Skip to main content

Databricks

Time-travel support

Time-travel is supported by DirectQuery with Databricks, but is limited to tables (and not views, as it is not supported by Databricks). This means that updating applications based on this Database are subject to data desynchronization in case of changes in a view of the database.

To choose the time-travel behavior, DatabricksDirectQuerySettings#timeTravelPolicy can be configured with the following values:

  • DatabricksDirectQuerySettings.TimeTravelPolicy#DISABLED: time-travel will not be used.
  • DatabricksDirectQuerySettings.TimeTravelPolicy#STRICT: time-travel will be used if there are only tables and no views, and otherwise will throw an error. This is the default mode.
  • DatabricksDirectQuerySettings.TimeTravelPolicy#LIGHT: time-travel will be used only for tables and views will be queried without it.

Read this page to learn more about the visible effects of this desynchronization.

Vectors support

Databricks handles vectors natively, via the Array type in the model and thanks to special functions at query time.

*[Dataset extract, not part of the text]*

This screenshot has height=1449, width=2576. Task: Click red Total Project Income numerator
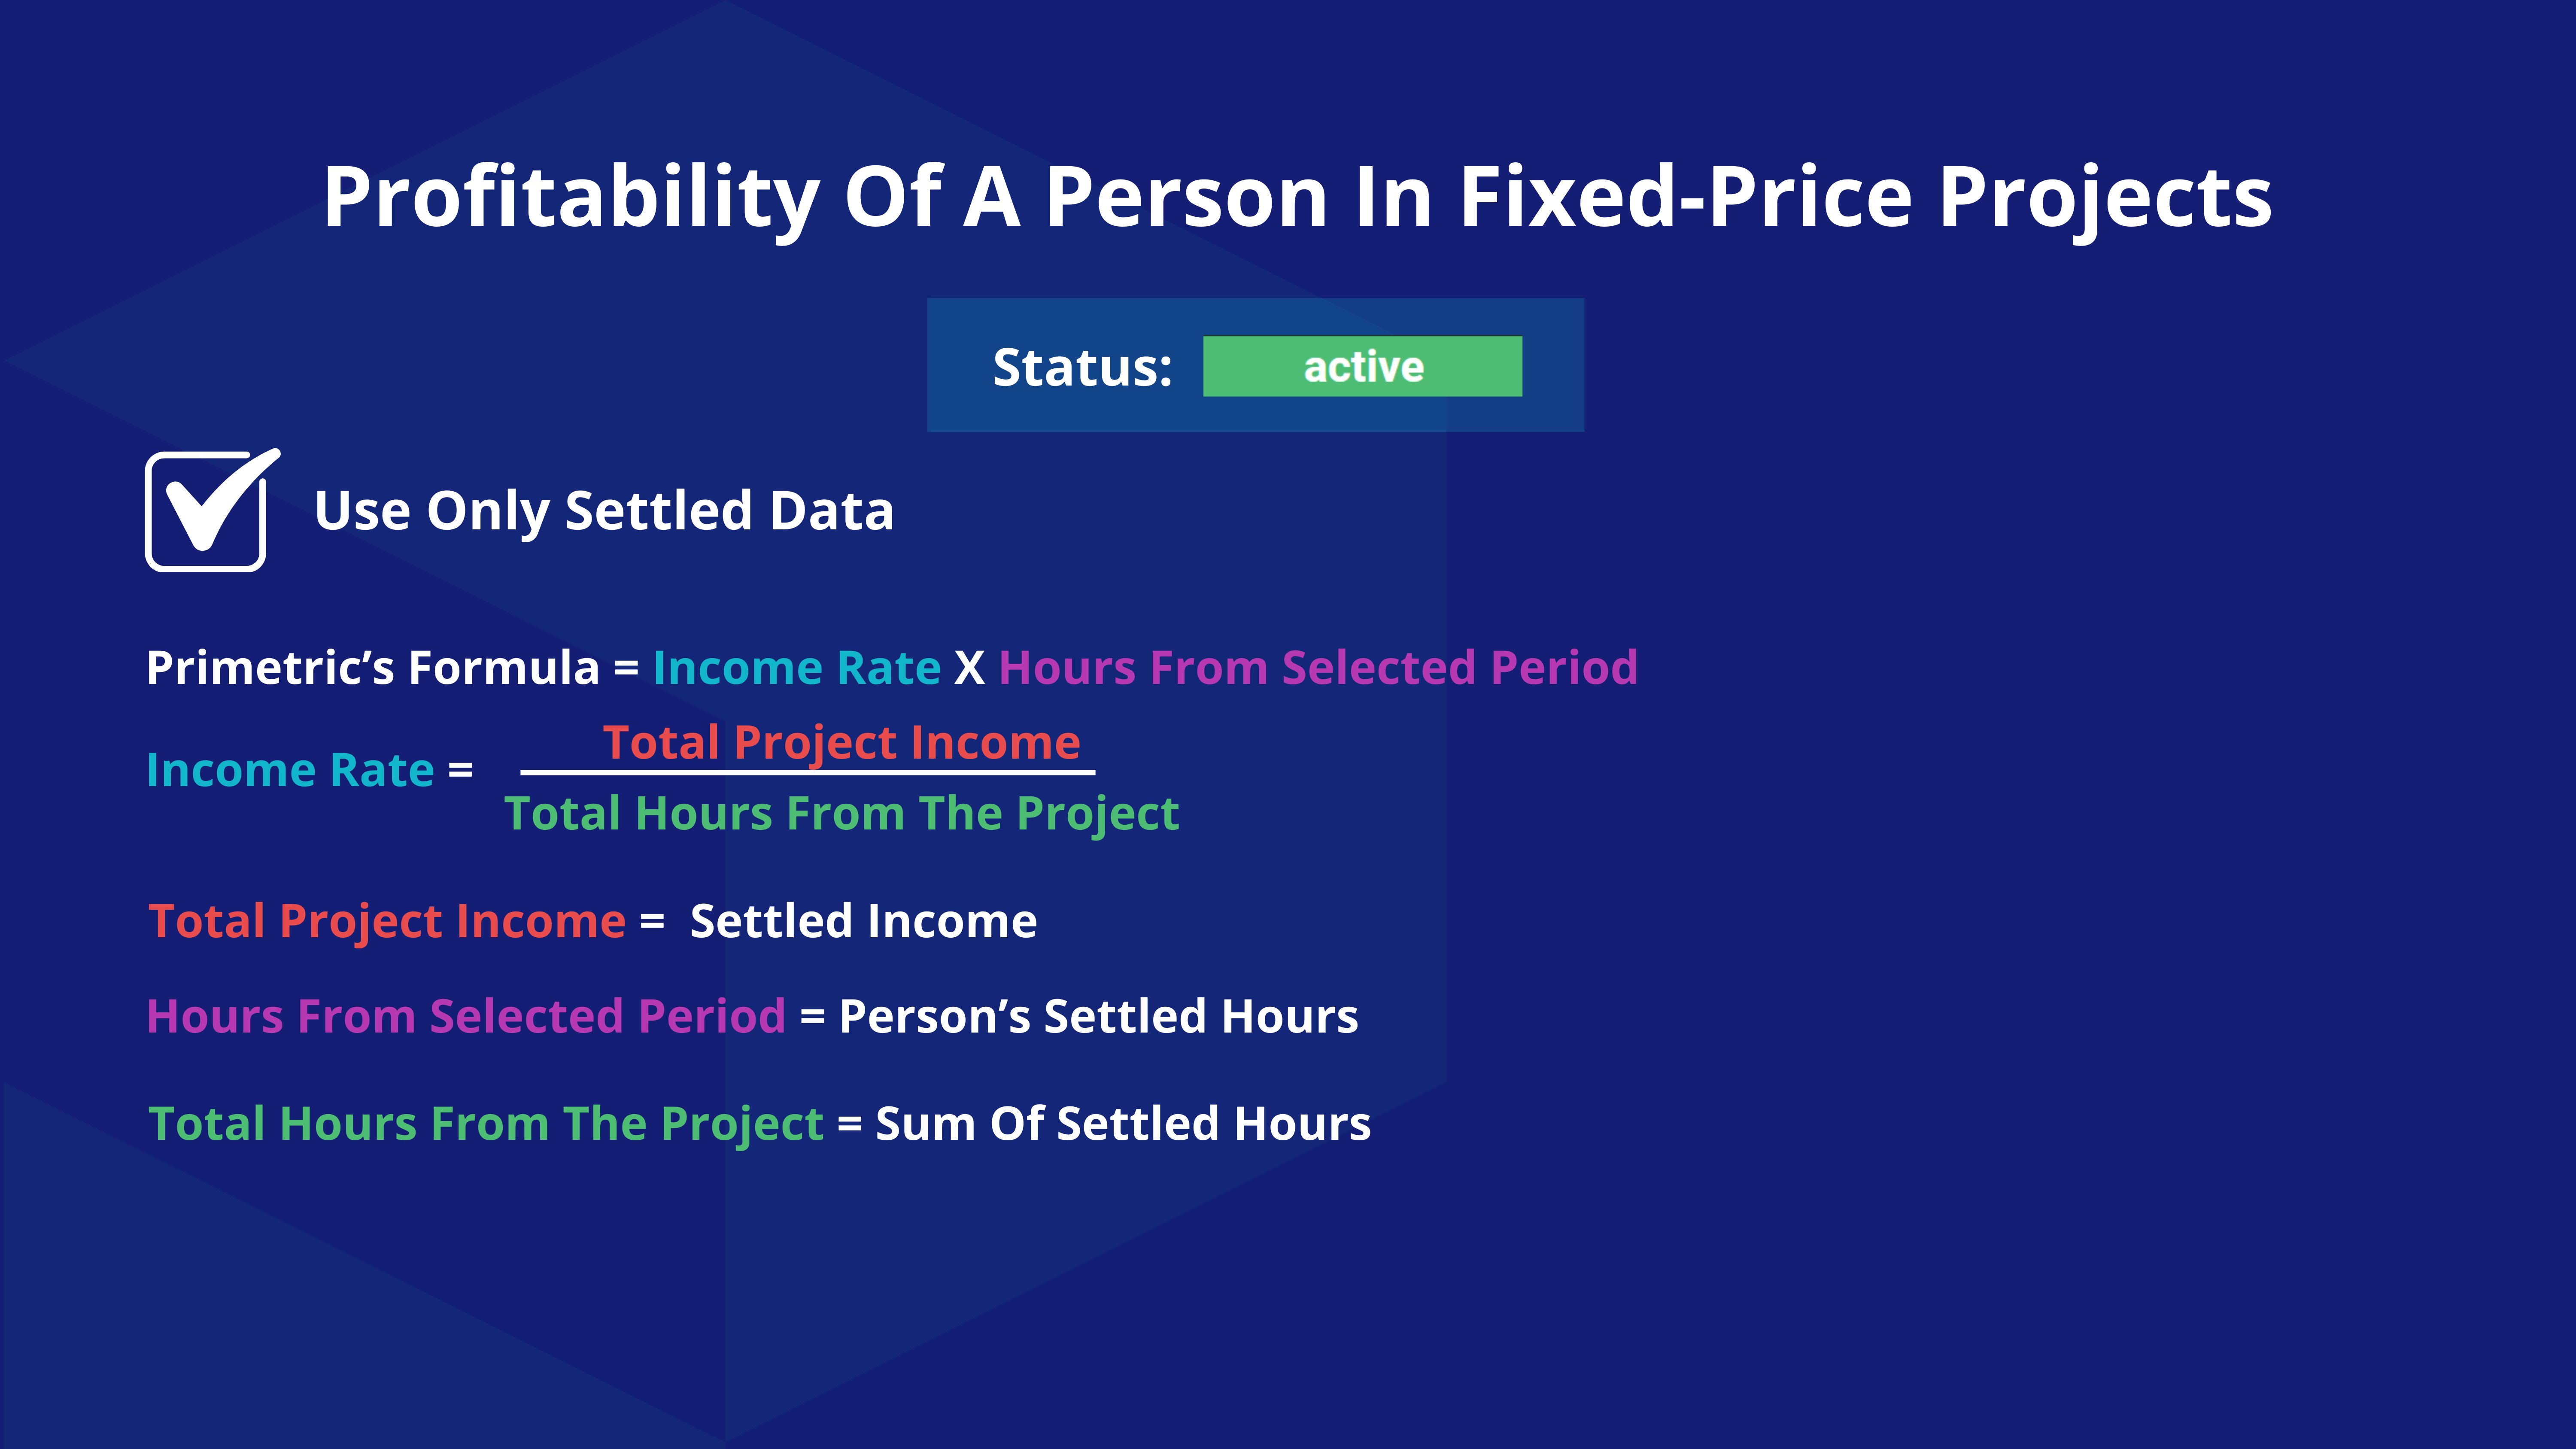(842, 743)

However, Databricks does not natively support the aggregation function used by Atoti Server such as a vector sum.

Emulated vectors (multi-row and multi-column) are also supported on Databricks.

Databricks SQL Warehouse

Native vectors with DirectQuery are not supported on SQL warehouse, as UDAFs are not supported on Databricks SQL Warehouse. Only emulated vector are supported.

Databricks Cluster

In order to support native vector aggregation, DirectQuery provides UDAFs (User Defined Aggregation Functions) as precompiled jars. The user must register those on the Databricks cluster.

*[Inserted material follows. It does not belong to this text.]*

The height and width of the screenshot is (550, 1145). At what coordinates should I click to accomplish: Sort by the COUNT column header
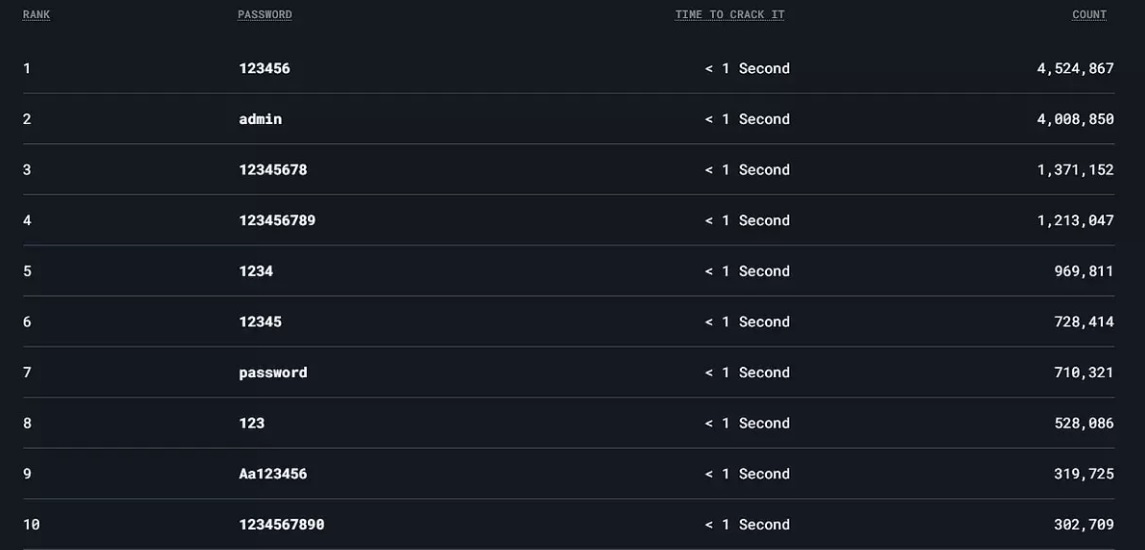click(x=1090, y=15)
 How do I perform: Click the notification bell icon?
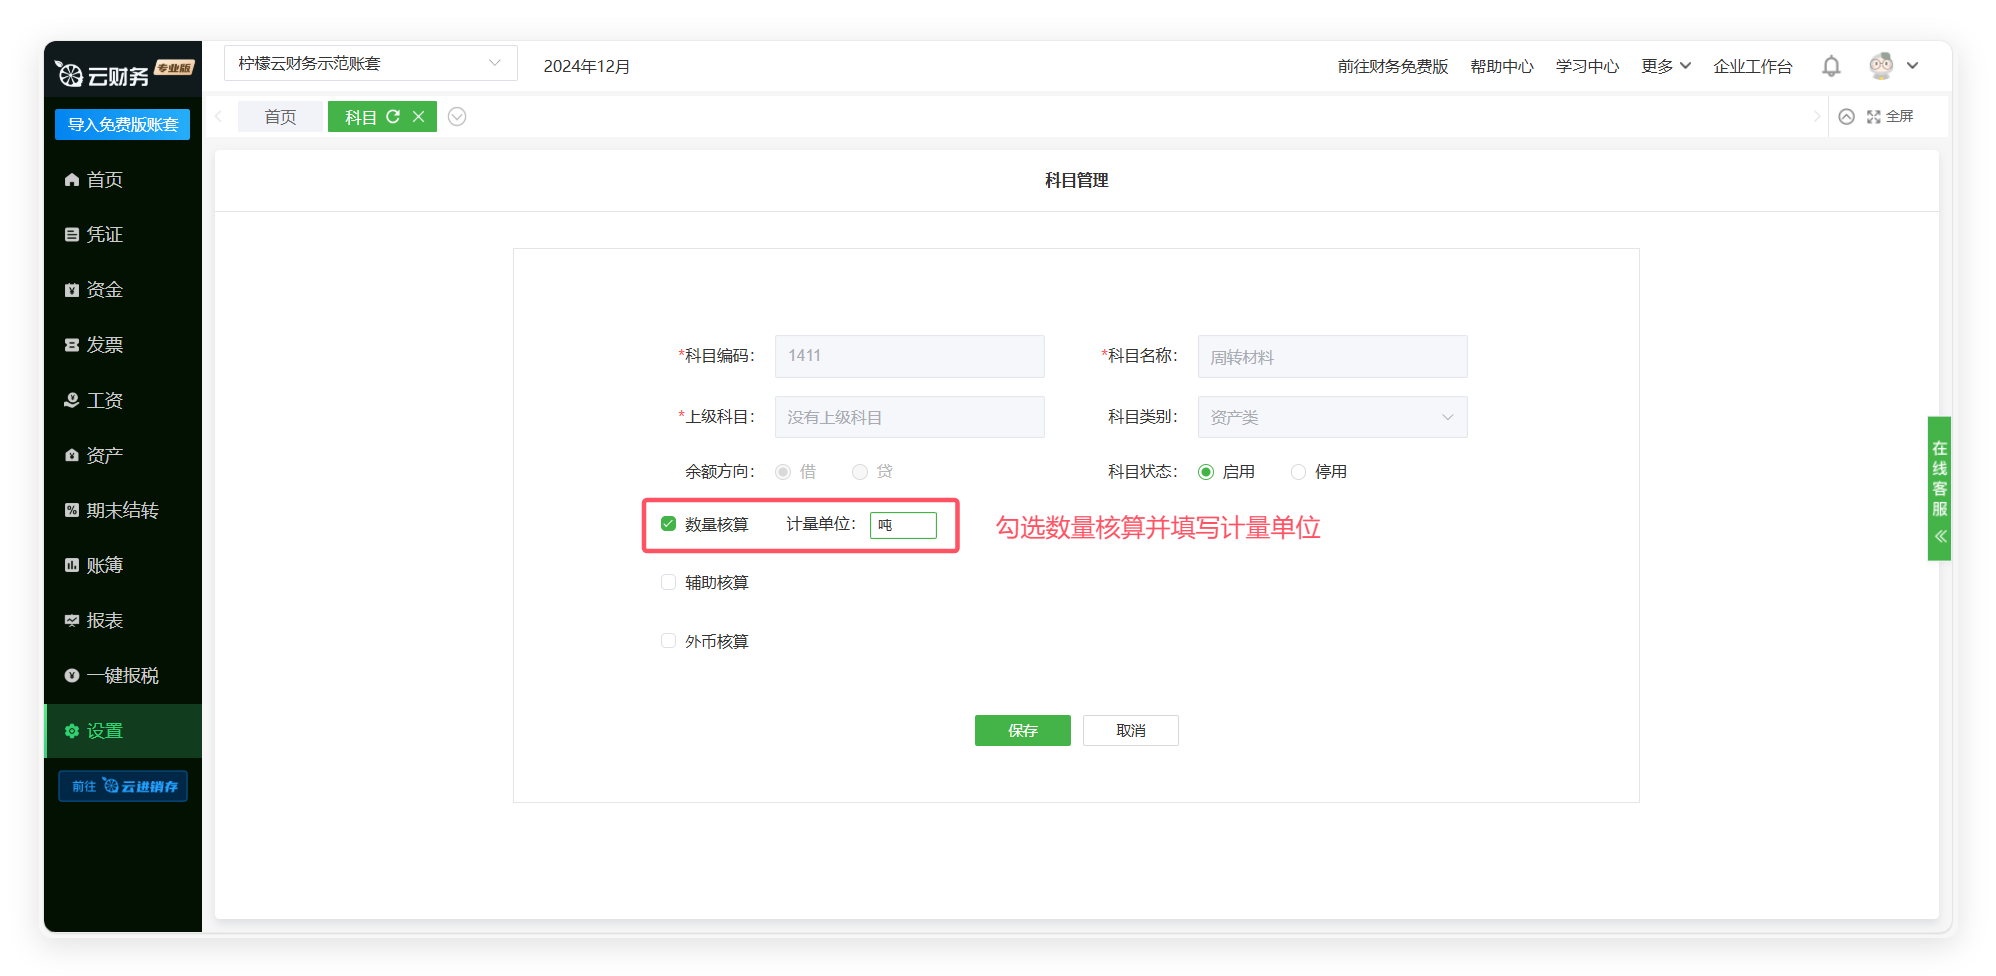tap(1831, 66)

Note that only the following combinations support the UDAFs:

  • cluster (any mode) + hive metastore
  • cluster single user + Unity Catalog

Databricks cluster also support emulated vectors, but it is recommended to use the native ones for performance.

The jar can be downloaded from ActiveViam's JFrog Artifactory. The artifact is under the package com.activeviam.database.databricks-udafs, and should be named such as databricks-udafs-ATOTI_VERSION.jar (do NOT use the jars containing the sources or javadoc suffixes).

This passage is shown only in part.